= Cohesion Fund =

Financial instrument of the European Union

The Cohesion Fund, one of the five European Structural and Investment Funds of the European Union, provides support to Member States with a gross national income per capita below 90% EU-27 average to strengthen the economic, social and territorial cohesion of the EU. Common regulatory provisions apply to the five ESIF funds, along with the Just Transition Fund, the Asylum, Migration and Integration Fund, the Internal Security Fund and the Instrument for Financial Support for Border Management and Visa Policy.

The fund's purpose includes support for investments in the environmental field and on Trans-European Networks in the area of transport infrastructure (TEN-T).

==History==
The European Council meetings held in Lisbon, 26-27 June 1992, and Edinburgh, 11-12 December 1992, agreed the establishment of the Cohesion Fund. This was formalized in 1993, as part of the Delors II package of the Treaty of Maastricht, with the goal of reinforcing the regional policy of the EU. Since then, its goal has been the economic convergence among European regions, by means of public investment in transportation infrastructure and environmental projects. It was a way to compensate, to a certain extent, the strict policies on public debt that were agreed by the European members: these funds allowed to maintain both a controlled deficit and public investment in strategic areas.

Cohesion Funds cover seven-year funding periods:
- Up to 31 December 2006
- 2007–2013
- 2014–2020
- 2021–2027

Originally, the traditional recipients of these funds were Greece, Portugal, Spain and Ireland, among others; but since new countries joined the EU in 2004, 2007 and 2014, the funds have been located mainly in Central and Eastern Europe. For the 2021–2027 period, the Cohesion Fund is available to Bulgaria, Croatia, Cyprus, the Czech Republic, Estonia, Greece, Hungary, Latvia, Lithuania, Malta, Poland, Portugal, Romania, Slovakia and Slovenia. 37% of the overall financial allocation of the Cohesion Fund is expected to contribute to climate objectives. Member states with above-average economic output per person, including the United Kingdom before Brexit, are unable to access Cohesion Fund resources.

On October 2022, The European Commission announced EU cohesion funds (75 billion euros) for Poland would be frozen over concerns over the rule of law.

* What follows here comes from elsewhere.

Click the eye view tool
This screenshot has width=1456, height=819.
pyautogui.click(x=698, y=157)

On December 2022, The European Commission announced it would hold back all 22 billion euros of EU cohesion funds for Hungary until its government meets conditions related to judiciary independence, academic freedoms, LGBTQI rights and the asylum system.

== Effectiveness ==
The scientific literature on the topic is ambiguous, certain research projects show a positive impact of the funds on the economy of the recipient countries, while others have ambiguous results; more rarely, they find a negative effect. Some studies point out that the impact depends on the area of investment: funds dedicated to transportation infrastructure and to the energy sector have the biggest positive effect, while allocation to environmental goals are negative in the short-term, but become positive in the medium and long-run. Some critics have argued that the cohesion fund may entrench stagnation, distort incentives, and defer essential reforms by contributing to a modern resource curse in the regions that receive funding.

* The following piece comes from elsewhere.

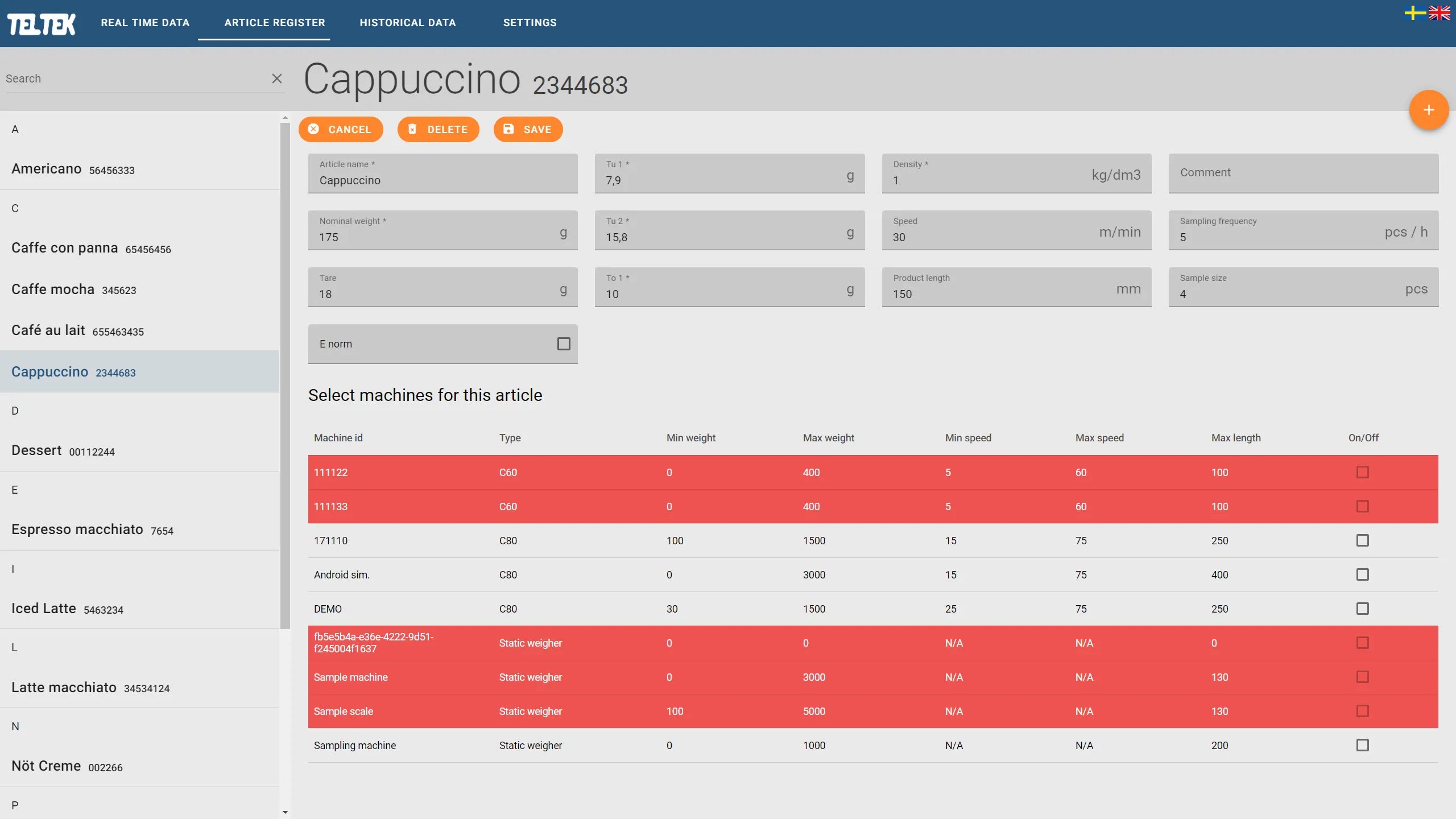Click the orange plus add-article button
The width and height of the screenshot is (1456, 819).
click(x=1428, y=110)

A weakness often associated to the allocation of the Cohesion Fund between countries is that it is solely determined using the gross national income per capita. Experts have shown that, based on that criterion, some countries are not getting funds although being in a worse socioeconomic situation than some of the actual recipients. This is problematic from the point of view of the EU, since the evidence shows a relation between Euroscepticism and middle-income regions which do not receive enough funds. To better evaluate the socioeconomic situation of the recipient countries, an index that includes more socioeconomic variables has been proposed.

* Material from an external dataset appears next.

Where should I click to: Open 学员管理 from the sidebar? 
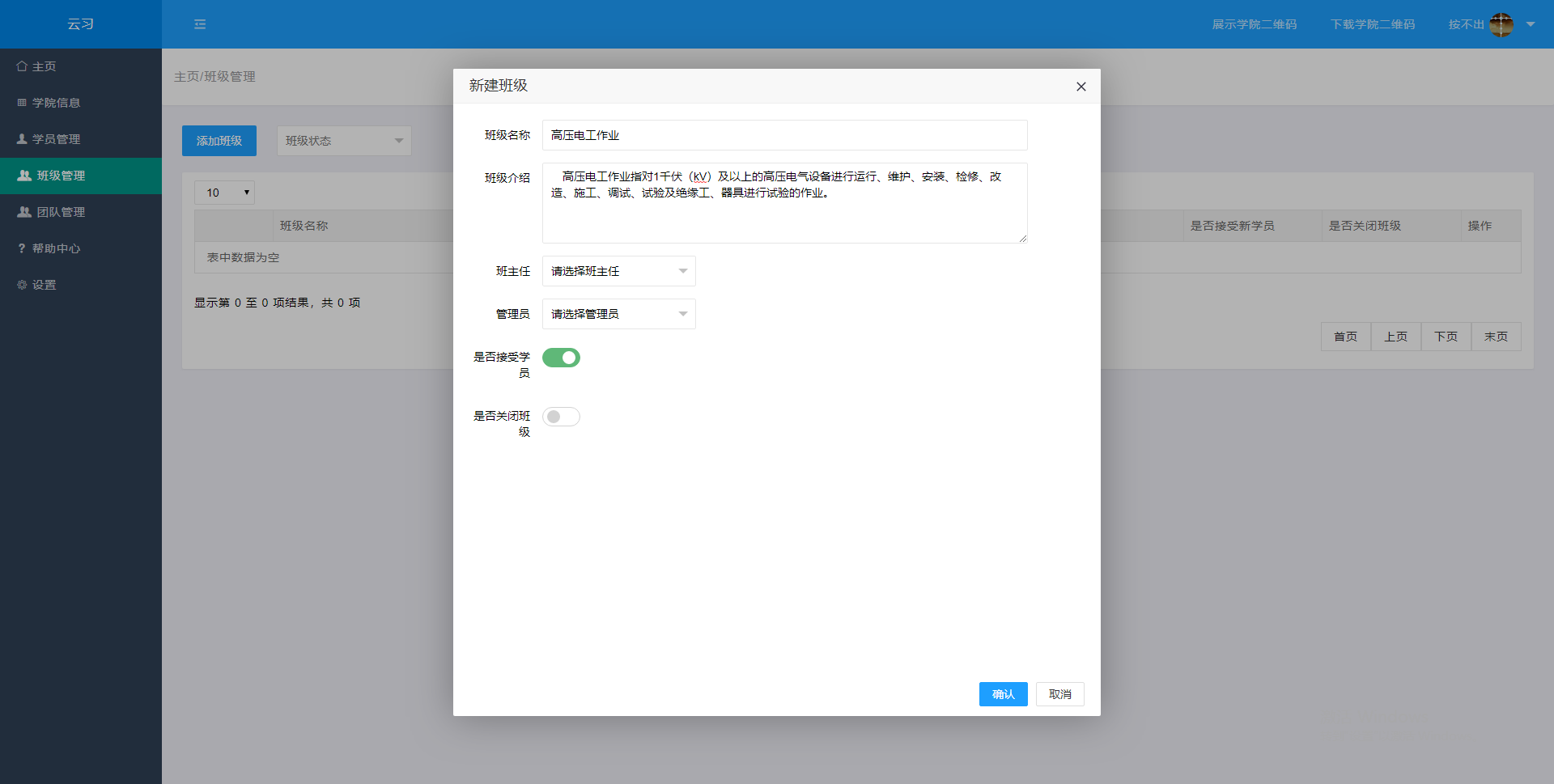tap(55, 138)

Another concern of the EU institutions and, more specifically, of the European Commission, is the lack of visibility of these funds. The literature on the topic reveals that the citizens' awareness about the Cohesion Fund is not linked to the amount of funds invested in their regions. In this regard, the more vulnerable groups of EU citizens such as the unemployed, the recipients of welfare, and those who live in economic destitution, have the most sceptic view of the European institutions as providers of social security. To address this, the European Commission is stressing the importance of improving the communication with the citizenship and between the differente stakeholders (NGO's, EU institutions and national managing institutions).